Q&A: Regarding the article on the nature of time in Jewish law and in general
Regarding the article on the nature of time in Jewish law and in general
Question
Hello Rabbi,
Regarding the article “The Nature of Time in Jewish Law and in General“:
1. I still haven’t managed to understand what the article is driving at—what do I “gain,” philosophically, conceptually, halakhically, or ideationally, from understanding that time is an entity?
2. If I understood correctly, then there are time-bound commandments like those over which Maimonides disagreed with the BaHaG as to why he counts them, and there are “linear” time-bound commandments, so that a kind of spiral is formed in the ascent to the mountain of God. But what I don’t understand is: where is this found within the 613 commandments? Are the cyclical commandments, for example, the Order of Festivals, and the linear commandments the Order of Damages? How exactly does this work?
3. What is really the meaning of commandments that depend on time, such as Mount Gerizim and Mount Ebal, if this is something one-time in history? Suppose they had not been fulfilled—would we have lost that repair forever?
4. In the article itself you wrote, citing later authorities on Tosafot in Gittin 7a, that a transgression caused by time is a transgression in the person, not in the object. But the laws of damages are also in the person and not in the object, and they are not dependent on time. So when would there be significance to a transgression that depends only on the object?
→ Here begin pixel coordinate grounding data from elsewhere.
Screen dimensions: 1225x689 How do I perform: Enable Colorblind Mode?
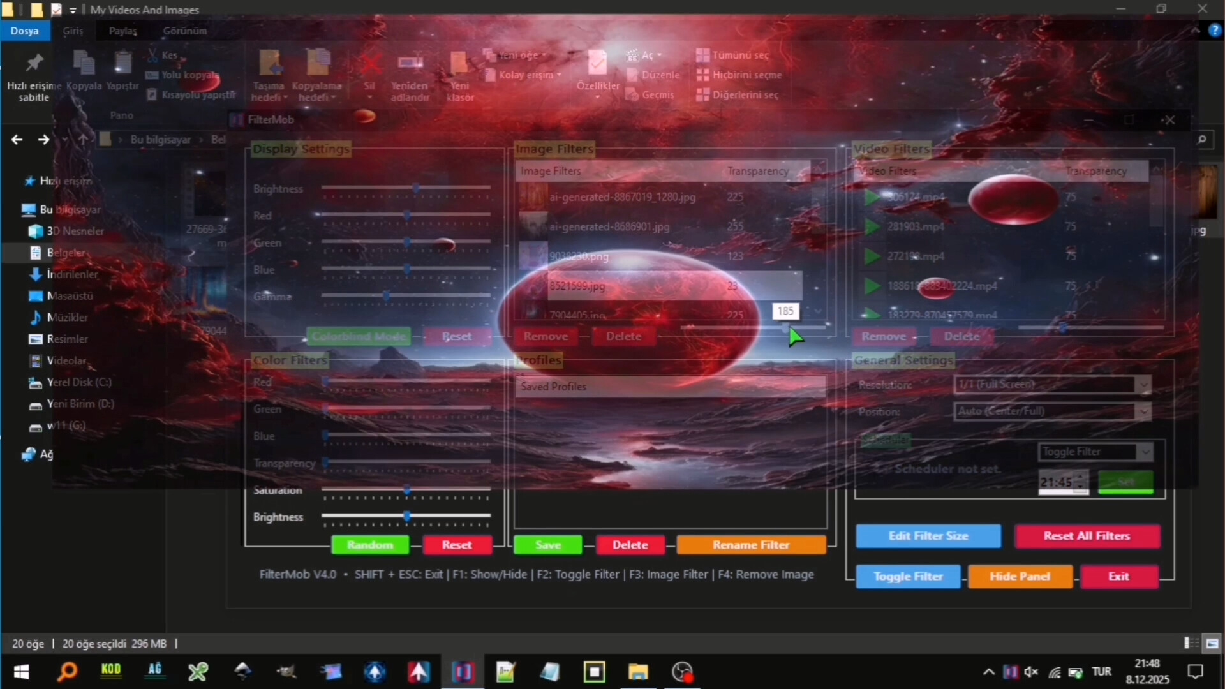click(x=359, y=336)
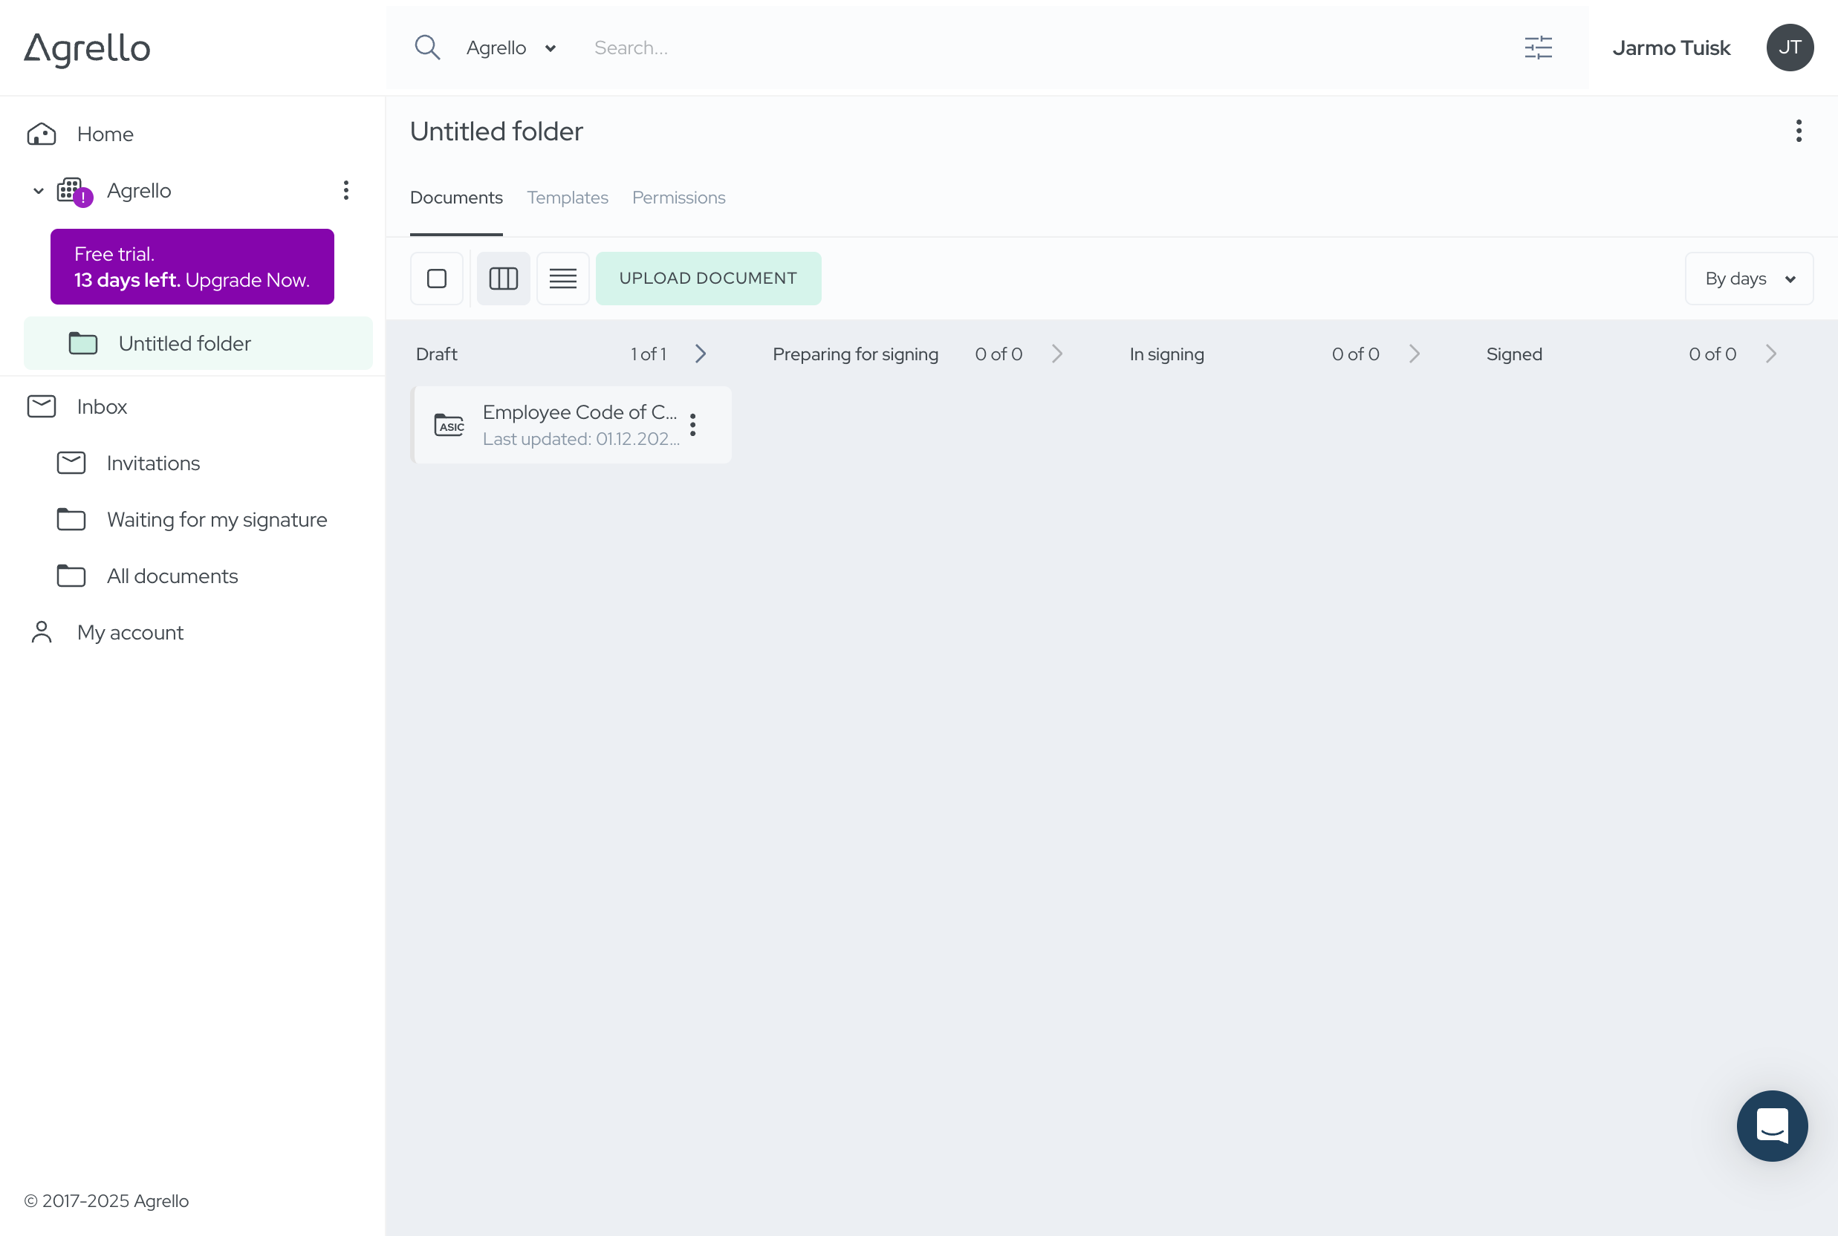
Task: Collapse the Agrello workspace in sidebar
Action: tap(37, 190)
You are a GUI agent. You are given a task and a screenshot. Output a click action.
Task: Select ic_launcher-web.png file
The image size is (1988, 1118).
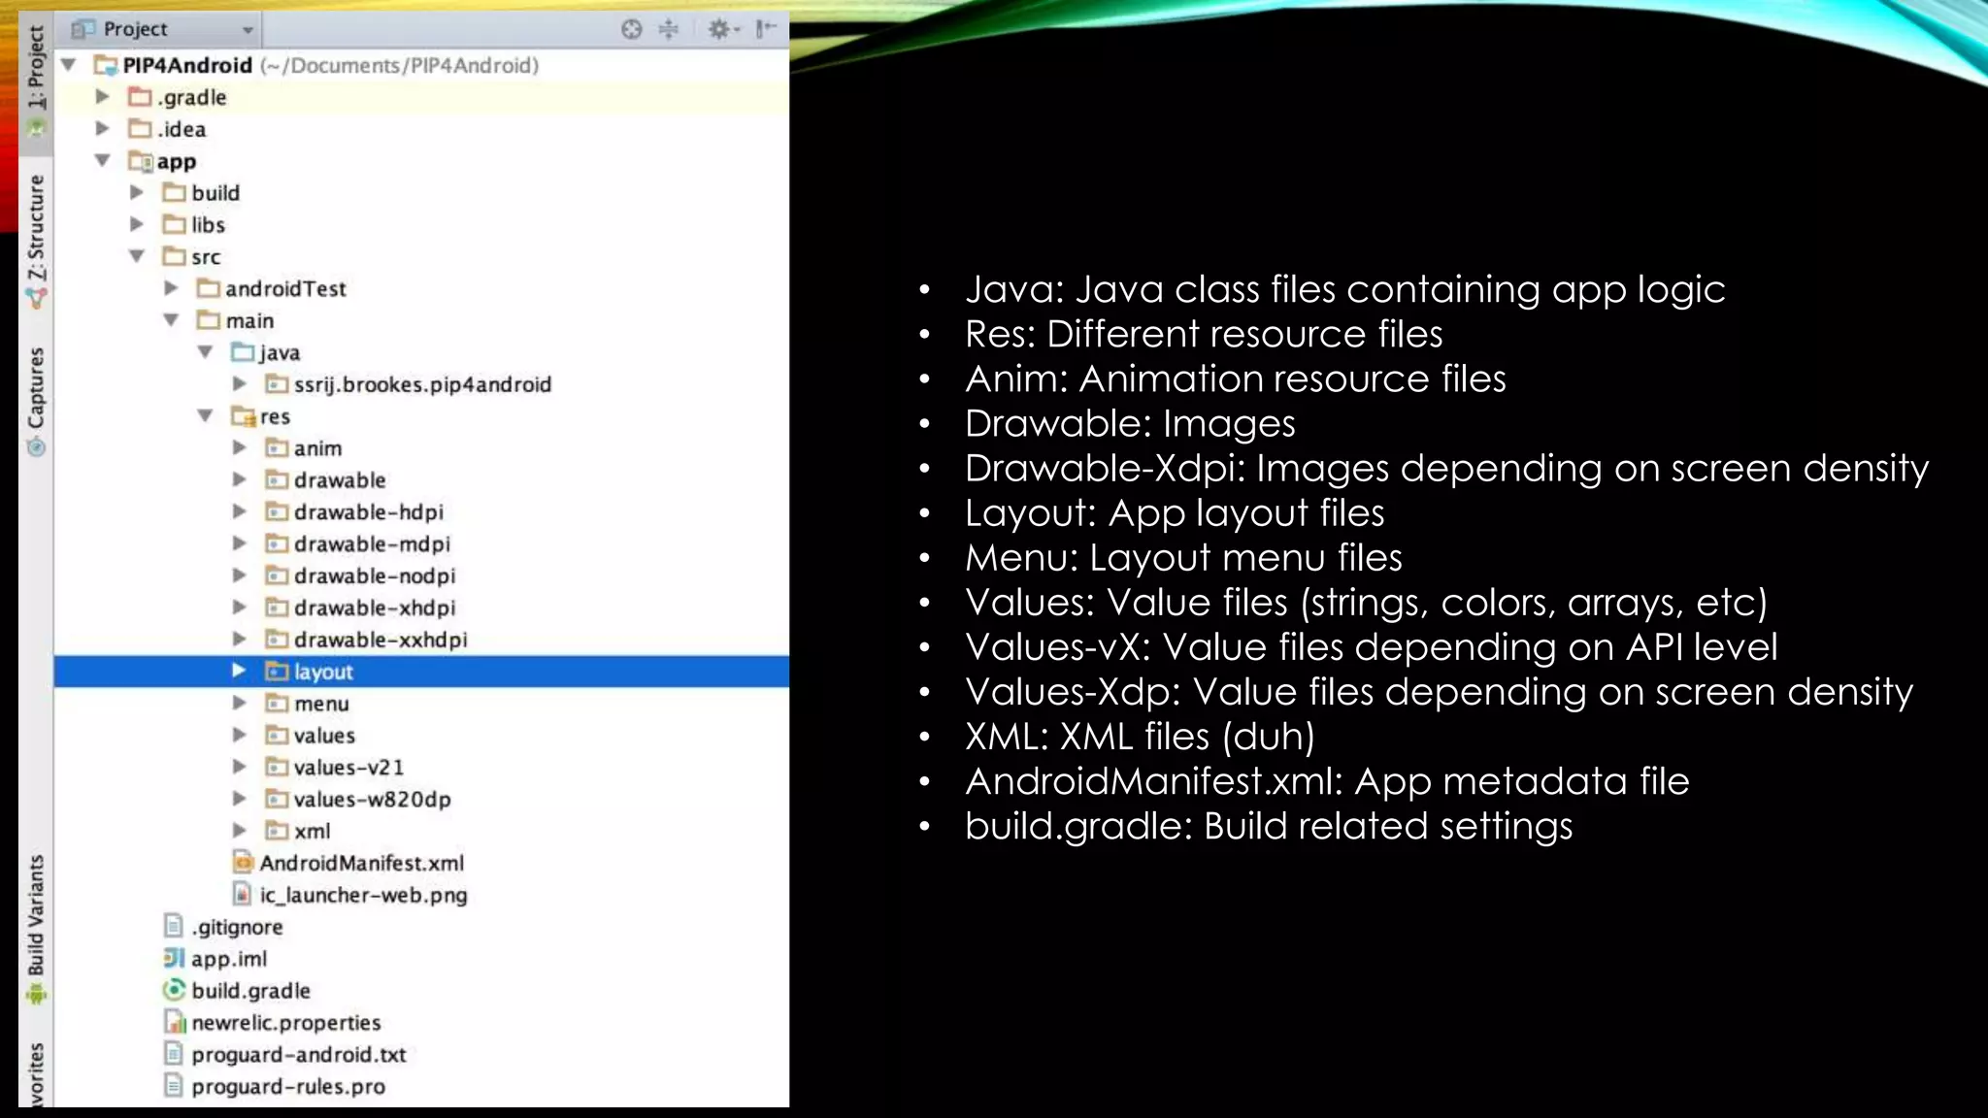pos(363,895)
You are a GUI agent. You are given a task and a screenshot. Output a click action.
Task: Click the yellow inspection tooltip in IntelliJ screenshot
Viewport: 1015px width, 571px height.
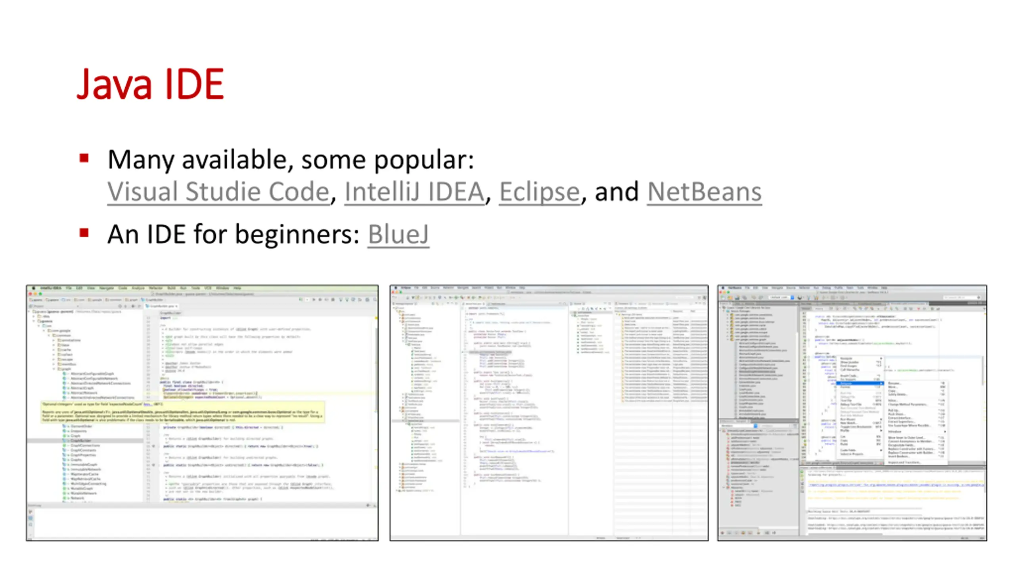click(182, 412)
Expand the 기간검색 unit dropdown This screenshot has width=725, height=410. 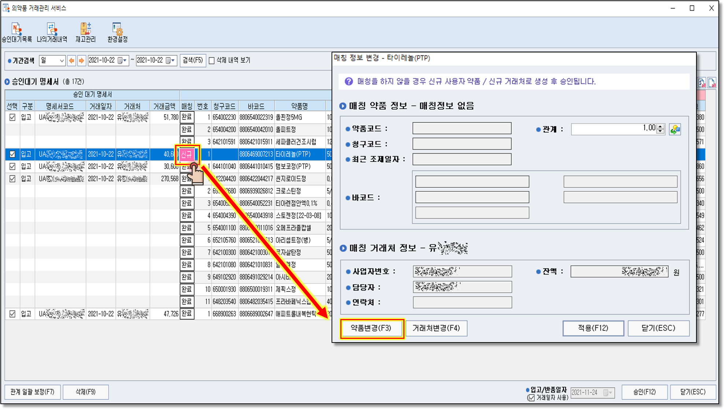pyautogui.click(x=62, y=61)
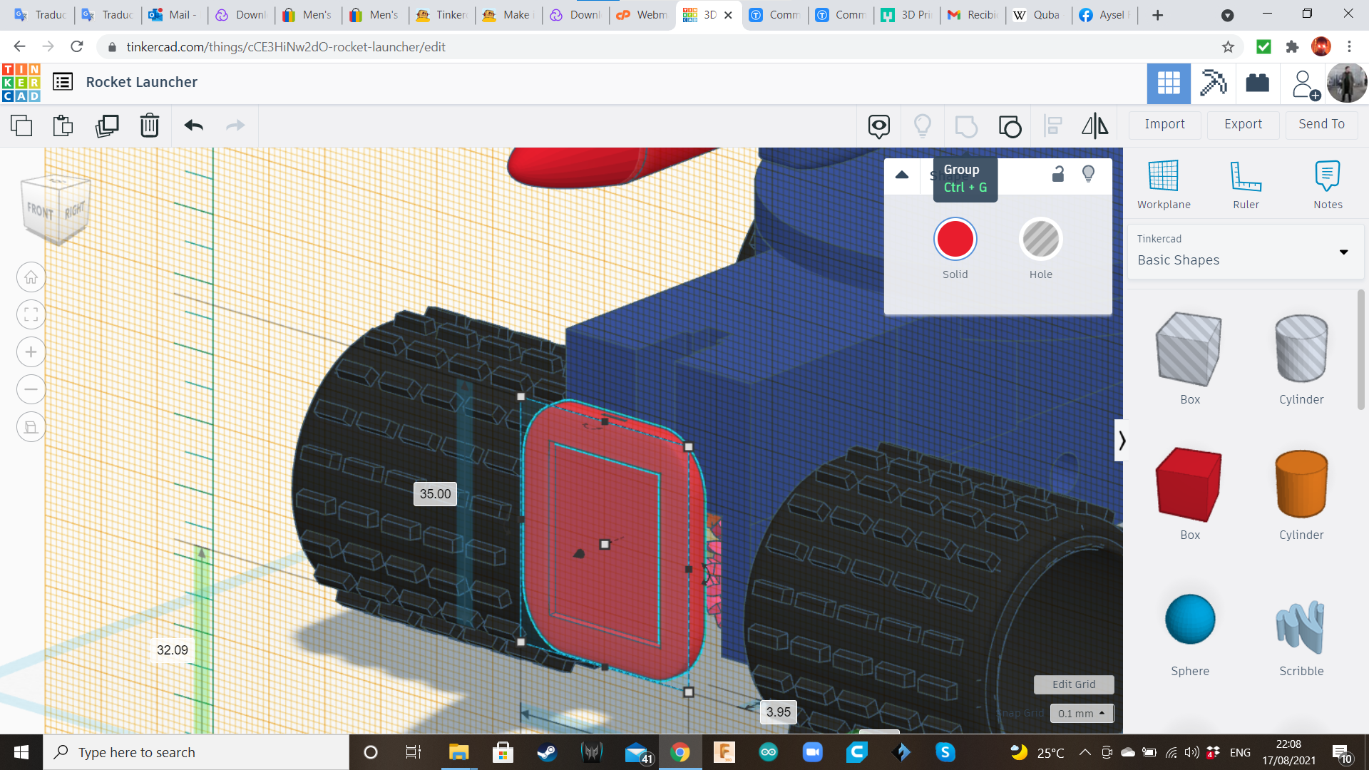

The next two questions are unrelated to the article:
5. There is an interesting point in the context of the Orders of Kodashim and Tohorot regarding time: in sacrificial law, time seems to have a certain superiority over space. All the miracles in the Temple were in space but not in time—for example, people stood crowded yet bowed with ample room, the Ark took up no space, and also piggul and karet apply only to an improper thought regarding the wrong time, not the wrong place. And in purity law too there is a person who is impure, an object that is impure, and a place that is impure (it is true that the impurity of the lands of the nations is rabbinic, but a sealed grave, as far as I understand, imparts impurity from its sides by Torah law), but there is no such thing as impure time. Do you think these things have any significance?
6. Someone once told me that according to Kabbalah, women are exempt from positive time-bound commandments because they were created from the same spiritual root from which time was created, and that this is what is written in the Torah in the section about the eight kings (I think at the end of Toledot), that all seven kings died because they had no wife except for the last one, and that this corresponds to all the worlds that God created and destroyed until the last king, which is our world, in which there is time and woman, which come from the same root; and since women are already created from there, they do not need these commandments because they are already rectified in that respect. Is that true?
Thank you
Answer
1. You gain the truth. Though it also has halakhic implications (such as associating something with a time, as in the fast of Gedaliah son of Ahikam in Shevuot 20).
2. The BaHaG also counts commandments that are time-bound in cyclical time (all commandments caused by time are of that sort): Passover, Sukkot, reciting the Shema, the beginnings of the months, and the like.
3. I do not know why those commandments were stated only for a particular point in linear time. But that is the reality. I should note that I have no explanation for many commandments that are not time-dependent, so it is hard to answer what the purpose of time-bound commandments is. Perhaps there are repairs that depend on time itself. It is possible that in practice they would indeed be relevant if the same circumstances arose at another time, but in the end we were commanded regarding them only for that particular moment.
4. A commandment caused by time is essentially in the person. Other commandments can be either way. For example, vows are in the object, and oaths are in the person, unrelated to time. So too rabbinic commandments are in the person according to Netivot HaMishpat, section 234.
5. I do not know whether that is incidental or something essential. I would note that in sacrificial law, the night follows the day. That is a fundamental difference between sacrificial law and the rest of the Torah with respect to the axis of time.
6. I have no idea and do not deal in hidden matters. On the face of it, it sounds like baseless speculation, but perhaps someone can explain this cryptic riddle. I cannot.